Barker, a retired Portland police lieutenant and chair of the House Judiciary Committee, says he expected a "shit storm" when he introduced the bill. Instead, the legislation's had a relatively easy path. It passed out of Barker's committee after two short hearings, then passed the House with an overwhelming majority less than a week later.

But the issue hasn't flown completely under the radar. When Portland activists disrupted the Oregon Legislature with loud demonstrations last week, concern over HB 4087 was one of their chief motivations, Raiford says, though the event was painted in reports as largely driven by the minimum wage debate.

The American Civil Liberties Union of Oregon (ACLU) also raised concerns, as ACLU chapters around the country have with similar legislation. But the organization changed its stance to "neutral" after winning concessions that cut the amount of time an officer's name can be shielded (from no limit to three months), require tangible evidence of a threat, and allow a cop's identity to be released if someone sues over the incident that spurred a threat.

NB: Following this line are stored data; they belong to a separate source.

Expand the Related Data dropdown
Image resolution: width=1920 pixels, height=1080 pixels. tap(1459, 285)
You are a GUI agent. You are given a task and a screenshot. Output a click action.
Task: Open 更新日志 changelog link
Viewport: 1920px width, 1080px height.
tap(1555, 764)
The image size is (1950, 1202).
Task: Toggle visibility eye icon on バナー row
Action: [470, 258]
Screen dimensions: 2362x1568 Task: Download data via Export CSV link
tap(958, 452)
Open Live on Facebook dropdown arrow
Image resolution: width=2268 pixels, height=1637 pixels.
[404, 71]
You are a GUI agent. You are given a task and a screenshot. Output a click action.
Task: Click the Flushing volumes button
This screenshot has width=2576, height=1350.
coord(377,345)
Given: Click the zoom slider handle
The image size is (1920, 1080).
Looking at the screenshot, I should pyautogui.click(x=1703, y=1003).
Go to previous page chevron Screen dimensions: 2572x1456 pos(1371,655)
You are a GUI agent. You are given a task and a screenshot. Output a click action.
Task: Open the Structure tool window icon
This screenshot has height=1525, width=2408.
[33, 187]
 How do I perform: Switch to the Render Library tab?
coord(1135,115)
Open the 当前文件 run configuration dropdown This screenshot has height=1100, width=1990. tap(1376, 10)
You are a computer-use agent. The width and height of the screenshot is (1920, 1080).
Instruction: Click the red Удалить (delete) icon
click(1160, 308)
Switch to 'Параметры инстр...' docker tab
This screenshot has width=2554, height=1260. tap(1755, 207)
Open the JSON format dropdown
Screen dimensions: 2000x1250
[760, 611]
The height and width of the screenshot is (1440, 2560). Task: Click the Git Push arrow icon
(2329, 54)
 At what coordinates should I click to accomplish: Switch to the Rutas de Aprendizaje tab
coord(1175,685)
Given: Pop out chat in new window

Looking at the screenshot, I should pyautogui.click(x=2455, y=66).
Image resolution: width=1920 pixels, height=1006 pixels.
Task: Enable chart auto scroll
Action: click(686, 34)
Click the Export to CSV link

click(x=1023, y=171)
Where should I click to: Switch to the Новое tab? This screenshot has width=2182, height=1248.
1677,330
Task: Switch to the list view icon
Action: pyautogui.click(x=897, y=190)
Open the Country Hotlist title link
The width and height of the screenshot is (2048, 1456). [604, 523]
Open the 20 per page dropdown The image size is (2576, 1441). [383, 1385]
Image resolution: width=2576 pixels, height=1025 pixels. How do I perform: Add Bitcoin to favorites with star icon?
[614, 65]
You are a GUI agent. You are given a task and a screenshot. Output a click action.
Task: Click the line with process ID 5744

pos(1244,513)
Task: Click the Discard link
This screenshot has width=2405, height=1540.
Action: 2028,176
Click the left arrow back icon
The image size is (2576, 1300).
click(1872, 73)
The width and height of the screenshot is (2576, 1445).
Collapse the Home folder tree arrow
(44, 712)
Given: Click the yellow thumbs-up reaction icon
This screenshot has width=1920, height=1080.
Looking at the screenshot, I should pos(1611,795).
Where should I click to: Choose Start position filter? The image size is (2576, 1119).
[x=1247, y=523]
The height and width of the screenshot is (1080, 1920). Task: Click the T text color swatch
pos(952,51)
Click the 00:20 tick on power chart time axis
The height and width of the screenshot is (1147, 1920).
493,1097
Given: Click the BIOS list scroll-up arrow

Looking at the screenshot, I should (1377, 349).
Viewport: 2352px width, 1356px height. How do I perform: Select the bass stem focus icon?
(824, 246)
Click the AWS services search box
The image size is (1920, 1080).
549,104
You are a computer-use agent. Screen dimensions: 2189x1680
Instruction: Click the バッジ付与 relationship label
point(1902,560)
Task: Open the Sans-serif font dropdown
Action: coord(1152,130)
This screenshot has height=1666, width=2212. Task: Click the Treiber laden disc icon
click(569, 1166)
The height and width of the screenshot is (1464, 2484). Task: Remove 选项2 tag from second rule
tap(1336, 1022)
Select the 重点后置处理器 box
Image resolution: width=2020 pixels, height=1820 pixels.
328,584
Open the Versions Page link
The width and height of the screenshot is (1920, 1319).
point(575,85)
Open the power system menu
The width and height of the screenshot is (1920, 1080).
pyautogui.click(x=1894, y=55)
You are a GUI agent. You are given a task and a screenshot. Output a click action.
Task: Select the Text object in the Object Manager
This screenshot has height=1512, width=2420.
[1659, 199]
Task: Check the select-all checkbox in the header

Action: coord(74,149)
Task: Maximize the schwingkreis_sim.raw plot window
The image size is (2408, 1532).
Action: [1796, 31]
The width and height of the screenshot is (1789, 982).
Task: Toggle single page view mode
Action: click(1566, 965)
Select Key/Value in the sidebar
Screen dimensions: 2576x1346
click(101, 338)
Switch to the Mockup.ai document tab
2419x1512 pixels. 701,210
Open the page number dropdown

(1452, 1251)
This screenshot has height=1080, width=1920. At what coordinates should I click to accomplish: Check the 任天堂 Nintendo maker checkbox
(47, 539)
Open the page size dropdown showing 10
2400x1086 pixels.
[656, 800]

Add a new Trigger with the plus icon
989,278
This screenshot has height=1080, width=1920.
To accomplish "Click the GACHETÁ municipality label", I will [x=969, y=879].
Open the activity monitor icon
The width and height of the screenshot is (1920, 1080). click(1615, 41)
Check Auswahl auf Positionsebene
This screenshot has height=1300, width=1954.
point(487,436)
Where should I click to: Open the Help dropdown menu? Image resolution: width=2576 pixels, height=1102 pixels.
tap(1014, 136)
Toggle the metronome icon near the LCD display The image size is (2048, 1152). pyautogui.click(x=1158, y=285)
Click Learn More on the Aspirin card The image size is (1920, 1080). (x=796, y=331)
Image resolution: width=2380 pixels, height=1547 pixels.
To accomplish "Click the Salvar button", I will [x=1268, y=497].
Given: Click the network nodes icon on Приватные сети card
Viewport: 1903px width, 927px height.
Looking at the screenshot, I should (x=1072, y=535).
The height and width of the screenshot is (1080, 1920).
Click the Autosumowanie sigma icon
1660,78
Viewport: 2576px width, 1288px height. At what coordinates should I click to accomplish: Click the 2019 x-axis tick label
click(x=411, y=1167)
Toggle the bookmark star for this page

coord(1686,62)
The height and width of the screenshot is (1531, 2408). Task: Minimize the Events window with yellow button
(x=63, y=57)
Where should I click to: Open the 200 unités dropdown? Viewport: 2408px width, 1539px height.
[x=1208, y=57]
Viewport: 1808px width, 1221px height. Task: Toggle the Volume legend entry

Kimberly McCullough, legislative director for the ACLU of Oregon, says the bill is now narrow enough to ease her organization's qualms.

"This is addressing only a very specific situation, which is when [officers] have actually received a specific and credible threat," McCullough says. She adds, though, that concerns over the bill are "valid because this issue does come up frequently in connection with officer-involved shootings around the country."

Right now, if a Portland officer shoots somebody, the public can expect to know that officer's name in relatively short order. Police directives say the PPB should release the names of officers "after a minimum of 24 hours" following a shooting, and it's usually not much longer than that.

Police accountability advocates worry HB 4087 will change things. They theorize cops could hold off on releasing an officer's name while gauging whether a threat exists. Even with scant evidence of danger, advocates say police could petition to protect an officer's identity to delay its release after a controversial shooting.

"If it's an officer who's been involved in this kind of incident before, we need to know that," says Dan Handelman of Portland Copwatch. "The officers get a couple of days on leave, then they're back on the street with their guns."

Mark Chasse agrees. Chasse's brother, James, sustained injuries that eventually took his life when Portland police tackled him in an infamous 2006 arrest. He thinks HB 4087 is driven by an obsession with secrecy, and he notes the bill is being pushed by the Oregon Coalition of Police and Sheriffs. The lobbying group's president, Daryl Turner, is also president of Portland's rank and file police union, the Portland Police Association.

"While it is not clear to me exactly why this bill was even seen as necessary—especially when it's not clear that anything short of passing a law was even attempted in court or otherwise—it would seem to be very high on the regular legislative wish list of the Portland Police Association and other paid advocates for law enforcement," Chasse said in an email. "The fact that its passage is proceeding rapidly with little notice, discussion, or scrutiny makes this even more disturbing."

For its part, the PPB isn't speculating much on what HB 4087 could do. Simpson tells the Mercury it's possible police would hold names longer "if the nature of the incident indicated that there might be credible threats to an officer and/or family...." He says the bureau hasn't withheld an officer's name in the six years he's served as spokesman, but that credible threats against officers do happen. Scenarios like the Facebook posts from last year, for instance, "could serve as a catalyst for withholding names," Simpson says.

As for HB 4087, its future has grown a bit murkier since it passed the House. As of press time, it was sitting in the Senate's Rules Committee with no hearing scheduled. A spokesman for Senate Democratic leaders said he couldn't comment on the bill's chances.

Barker believes it'll make it to the governor's desk—probably with a sunset clause that would kill the provision at some point.

Then again, he says, "I killed a bill today that was important to a senator, so maybe they'll do something to me."